Fraude au RIB : le débiteur n’est pas libéré de sa dette

N’est pas un créancier apparent au sens de l’article 1342-3 du code civil, le tiers qui usurpe l’identité du créancier. Le débiteur qui vire les fonds sur le compte de l’usurpateur reste donc tenu de payer le véritable créancier, même s’il a agi de bonne foi.

 

Une société avait vendu, par l’intermédiaire d’un courtier, du gazole destiné à l’approvisionnement d’un navire. Le courtier a reçu, depuis une adresse électronique différant d’une lettre de celle du fournisseur, une facture de 103 375,64 euros accompagnée d’un RIB frauduleux, qu’il a transmis à l’acheteur. Celui-ci a effectué le virement sur le compte de l’escroc, sans que les fonds puissent être récupérés.

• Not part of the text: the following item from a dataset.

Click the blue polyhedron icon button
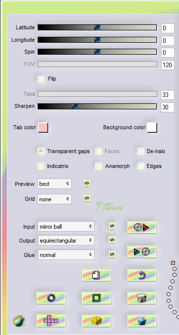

Saisie par le fournisseur impayé, la cour d’appel a jugé le paiement libératoire, considérant que l’acheteur avait pu légitimement croire qu’il payait son créancier. Le fournisseur soutenait au contraire que le débiteur n’avait jamais douté de l’identité du titulaire de la créance et avait seulement été trompé sur les coordonnées bancaires du bénéficiaire.

La Cour de cassation censure l’arrêt. Dès lors que l’acheteur savait que son créancier était le fournisseur, l’escroc usurpant son identité ne pouvait être qualifié de créancier apparent.